Friday, June 3, 2011

Rediscover....

Oak Creek Boulders
8x10, oil
Had an interesting thing happen this evening as I was packing up to leave the studio. A couple pulled in to the OJHS (Old Jerome High School) parking lot with an Airstream in tow and asked if I knew of a good place to camp for the night. I informed them that there were a couple of places nearby, but that the best place was about a half hour away in Sedona. Right on Oak Creek, base o Schnebly Hill, amongst the red rocks, etc...I might be a bit partial because I live there full-time, nevertheless....I told them I was heading that way if they wanted to follow me.

As I got in the truck to head down the hill, through the town of Cottonwood, and out into the Verde Valley to Sedona, it struck me how extraordinary a thing it was that not only would I offer to lead somebody over twenty miles across the valley, but that they would trust me enough to follow a stranger down a road they clearly had never driven, to a place they had never been.
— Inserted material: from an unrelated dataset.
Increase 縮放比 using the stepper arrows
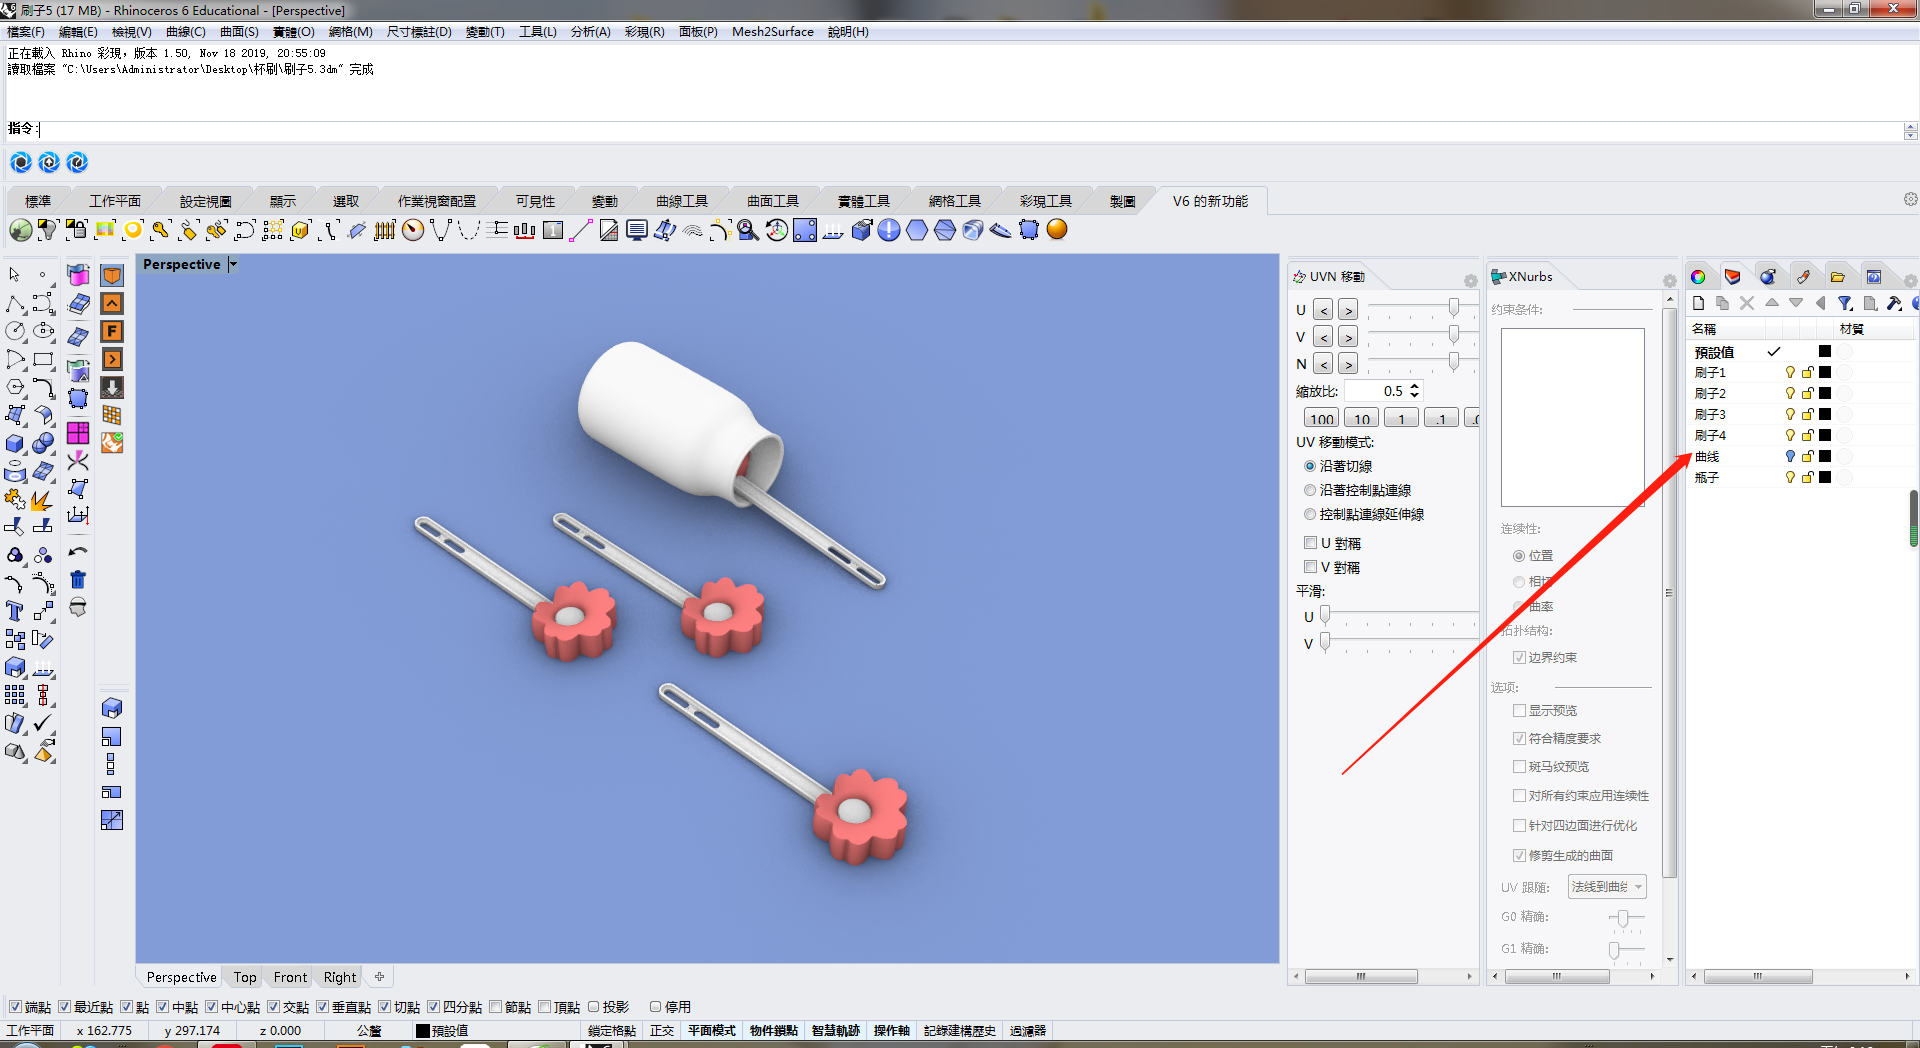 pos(1413,387)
Just a couple of years ago, I might have eyed these folks with suspicion wondering "what's this guy's angle?" And I would've assumed they were doing the same.


With this in the front of my mind, we set off towards Sedona. As we got closer, I realized how it must have looked to them; traveling down this strange piece of highway, the landscape changing from scrub and grasses to juniper and pinion, each curve revealing an ever-changing series of red rock cliffs and formations until you're sitting at the very base of these amazing monuments while waiting for a red light near New Frontiers grocery.


It's not that I take our unbelievable natural surroundings for granted. Each day I drive to the grocery store, it's all I can do to not pull over and gaze at the rocks -- often I don't make it and I think "I live here!"...But it's different when you consider it in terms of a first timer. Tonight, an even stronger level of thankfulness swept over me as I remembered that, come tomorrow, I don't have to leave this place. That I get to go back to Jerome and paint. And I don't have to go back to being suspicious of everyone's motives every moment of every day. That even though there is still ugliness and danger out there....right now, in this place...as the brilliant Michael Workman puts it, "There are still good things."